Nobody at Hogwarts now knew the truth of what had happened the night that Sirius, Buckbeak, and Pettigrew had vanished except Harry, Ron, Hermione, and Professor Dumbledore. As the end of term approached, Harry heard many different theories about what had really happened, but none of them came close to the truth.

Malfoy was furious about Buckbeak. He was convinced that Hagrid had found a way of smuggling the Hippogriff to safety, and seemed outraged that he and his father had been outwitted by a gamekeeper. Percy Weasley, meanwhile, had much to say on the subject of Sirius’s escape.

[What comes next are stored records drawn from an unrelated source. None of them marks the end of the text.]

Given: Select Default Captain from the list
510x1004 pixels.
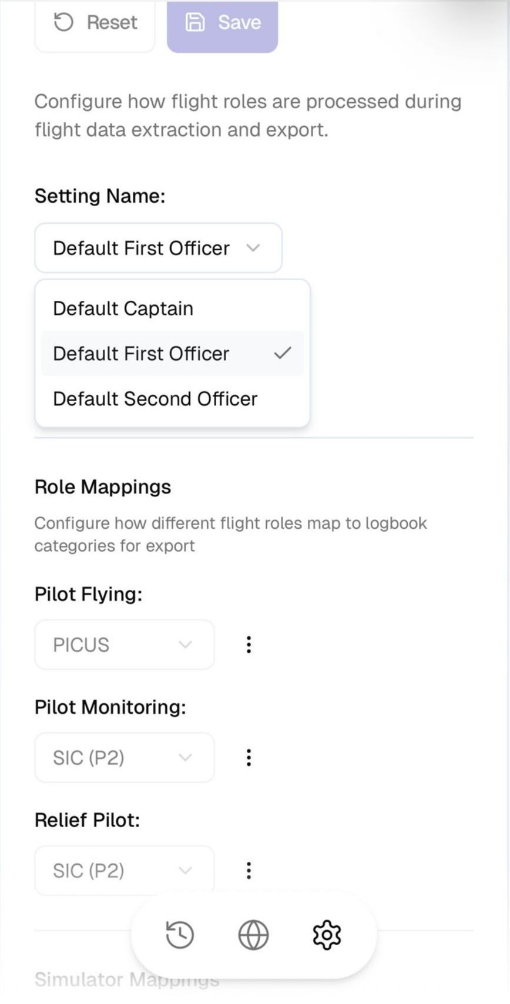Looking at the screenshot, I should pos(123,308).
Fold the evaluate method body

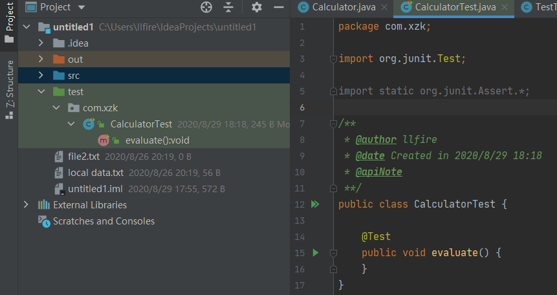coord(333,253)
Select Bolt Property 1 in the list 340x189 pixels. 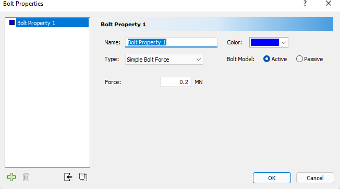pyautogui.click(x=52, y=23)
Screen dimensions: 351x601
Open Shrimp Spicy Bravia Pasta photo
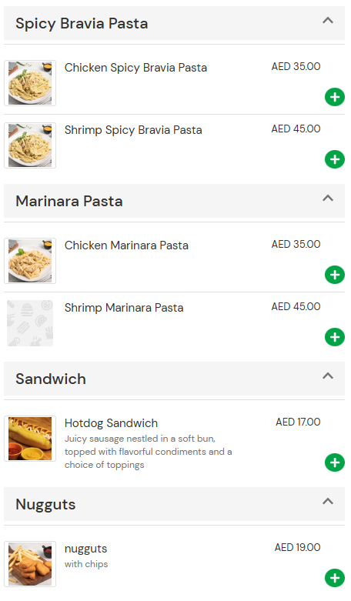point(30,145)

“If I manage to get into the Ministry, I’ll have a lot of proposals to make about Magical Law Enforcement!” he told the only person who would listen — his girlfriend, Penelope.

Though the weather was perfect, though the atmosphere was so cheerful, though he knew they had achieved the near impossible in helping Sirius to freedom, Harry had never approached the end of a school year in worse spirits.

He certainly wasn’t the only one who was sorry to see Professor Lupin go. The whole of Harry’s Defense Against the Dark Arts class was miserable about his resignation.

“Wonder what they’ll give us next year?” said Seamus Finnigan gloomily.

“Maybe a vampire,” suggested Dean Thomas hopefully.

It wasn’t only Professor Lupin’s departure that was weighing on Harry’s mind. He couldn’t help thinking a lot about Professor Trelawney’s prediction. He kept wondering where Pettigrew was now, whether he had sought sanctuary with Voldemort yet. But the thing that was lowering Harry’s spirits most of all was the prospect of returning to the Dursleys. For maybe half an hour, a glorious half hour, he had believed he would be living with Sirius from now on…his parents’ best friend…It would have been the next best thing to having his own father back. And while no news of Sirius was definitely good news, because it meant he had successfully gone into hiding, Harry couldn’t help feeling miserable when he thought of the home he might have had, and the fact that it was now impossible.